Instead of a hotel, all we’ve got is a vacant lot. Nanaimo’s long-awaited conference centre hotel project is going nowhere these days, let alone 21 storeys skyward.
Ever since developer SSS Manhao let its building permit expire a few months ago, Nanaimo city council has been left to wonder at the hotel’s status, and stew. One councillor, Gord Fuller, intends to put forth a motion for the city to exercise a clause to buy back the property should the developer miss the deadline to pour the foundation.
We understand council’s frustration with the project’s delays. It has been 10 months since the hoteliers held a ribbon cutting at the site and suggested construction would be completed in 2016. Clearly, the photo op and the timeline were overly optimistic.
But why pull the property out from under SSS Manhao now? Buying back the land would cost taxpayers in the short term, and there’s nothing to suggest it would be a sound business decision in the long term. If there were other viable proposals for the Gordon Street lot, fine, but according to the mayor, there aren’t.
Unless we go so far as to rezone the land and sell it to the highest bidder to build a stack of condominiums, then the property is only worth so much. Manhao’s hotel and its promise of tens of thousands of Chinese tourists are as much as we could hope for at the site if we’re thinking tourism and downtown revitalization.
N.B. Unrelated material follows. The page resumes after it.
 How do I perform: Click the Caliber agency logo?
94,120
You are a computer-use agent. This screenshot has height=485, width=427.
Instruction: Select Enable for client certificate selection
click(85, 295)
So why not hold out hope a little longer? Watching and waiting isn’t costing us anything – not until we’re watching and waiting while a better opportunity passes us by.
If that’s happening, now is the time to let city council know. If we’ve lost confidence in this conference centre hotel, and think there’s another solution for the city, then we should speak up.
One way or another, let’s make sure we get quite a lot out of our little vacant lot.